TOPCAT Visualisation over the Web

Mark Taylor

Abstract

The desktop GUI catalogue analysis tool TOPCAT, and its command-line counterpart STILTS, offer among other capabilities visual exploration of locally stored tables containing millions of rows or more. They offer many variations on the theme of scatter plots, density maps and histograms, which can be navigated interactively. These capabilities have now been extended to a client-server model, so that a plot server can be run close to the data storage, and remote lightweight HTML/JavaScript clients can configure and interact with plots based on that data. The interaction can include pan/zoom/rotate navigation, identifying individual points, and potentially subset selection. Since only the pixels and not the row data are transmitted to the client, this enables flexible remote visual exploration of large tables at relatively low bandwidth. The web client can request any of the plot options available from TOPCAT/STILTS. Possible applications include web-based visualisations of static datasets too large to transmit, visual previews of archive search results, service-configured arrays of plots for complex datasets, and embedding visualisations of local or remote tables into Jupyter notebooks.

H. H. Wills Physics Laboratory, Tyndall Avenue, University of Bristol, UK; [email protected]

1 Introduction

TOPCAT (Taylor 2005) is a desktop application for manipulating tabular data, typically source catalogues. It offers many features, intended to enable astronomers to use their skills for understanding the scientific meaning in tables rather than wrangling numbers.

Its visualisation windows in particular offer excellent facilities for interactive exploration of multi-dimensional tabular data with high row and column counts; locally stored multi-million-row datasets can be explored with ease, even on modestly specified laptop or desktop machines. Many different 2D and 3D plot types and options are available, and the display is equally capable of revealing the overall structure of a large dataset or the individual characteristics of a single source (Taylor 2017).
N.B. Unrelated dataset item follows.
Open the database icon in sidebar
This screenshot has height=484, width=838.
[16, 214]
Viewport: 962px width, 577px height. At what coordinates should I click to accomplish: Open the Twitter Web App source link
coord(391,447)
In recent years, much application software has become available as web applications; a good example is Aladin-Lite (Boch & Fernique 2017) and various products built around it. This mode of software provision offers various advantages including convenience for the user and central control of updates and configuration. The TOPCAT client application as a whole is not very suitable for running within a web browser for a number of reasons, including the complexity of the GUI (which typically requires use of many separate windows during a session) and requirements for local filesystem access (memory mapping is used extensively for efficient data access, but is not permitted within a browser sandbox). It is however both feasible and useful to provide TOPCAT’s facilities for interactive visualisation within a web browser, and this paper explains how this has been done.

2 Remote Visualisation Architecture

Refer to caption — Figure 1.: Client-server architecture for remote visualisation.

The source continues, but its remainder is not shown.